See the project on the website of the END Fund, with data visualization by Nadieh Bremer.

Health Insurance Subsidy Cliff

Visualizing Health Insurance Subsidy Cliff
Open enrollment under Obamacare (the Affordable Care Act, ACA) has ended, and many Americans are facing higher health insurance costs. The biggest jumps are hitting people who now fall just above the income level where subsidies stop.

The New York Times’ The Upshot uses a percent stacked area chart to show how ACA marketplace premiums are split between what people pay and what the government covers at different income levels. The cutoff stands out visually, with support dropping sharply once income crosses the subsidy threshold. As you scroll, the same visual approach repeats to compare how the situation looked before the ACA, under the ACA rules, after the 2021 expansion, and in the current setup after those extra subsidies expired. The consistent format helps show how policy changes reshape the “cliff” over time.
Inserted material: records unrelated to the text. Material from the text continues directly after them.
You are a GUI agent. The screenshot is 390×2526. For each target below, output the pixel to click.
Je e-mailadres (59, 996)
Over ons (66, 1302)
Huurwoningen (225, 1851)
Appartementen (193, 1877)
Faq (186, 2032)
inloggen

Check out the article on The Upshot, by Irena Hwang, Josh Katz, and Margot Sanger-Katz.

ICE Detainee Transfers Across U.S.

Visualizing ICE Detainee Transfers Across the U.S.
In 2025, Immigration and Customs Enforcement (ICE) detained hundreds of thousands of people across the United States. Many were moved between detention facilities and sent far from where they lived.

The Minnesota Star Tribune visualizes this movement with a dot map based on ICE detention data. Each dot represents one person, and the scrollytelling animation traces the path from the first recorded lockup to the most recent recorded detention location. As you scroll, the map highlights how often people are transferred across state lines, with dots shifting from yellow to green to show those who ended up out of state. It then moves from the national view into closer looks at specific regions and Minnesota.

Explore the story on The Minnesota Star Tribune, by Yuqing Liu, Susan Du, and Christopher Magan.

Tariff Promises Versus Math

Visualizing Tariff Promises Versus Math
U.S. President Donald Trump has repeatedly said tariffs could help cover large new costs. But adding up the stated amounts shows a mismatch between the scale of the promises and the size of that revenue stream.

The Washington Post lays this out with a scroll-driven unit chart, drawing on tracking by the Cato Institute. The 2025 tariff revenue is shown as a block of squares, with one square representing $1 billion. As the story progresses, squares fill in to visualize each stated use for the money, moving from smaller items to larger ones until the running total extends well beyond the original block. The result is a simple visual tally that makes the gap easy to follow as it grows.

Take a look at the piece on The Washington Post Opinion section, from The Post’s Editorial Board.

Wrapping Up

These four pieces are a nice reminder of what visual data storytelling looks like when it is done well: the charts and maps are not decoration, they do real explanatory work.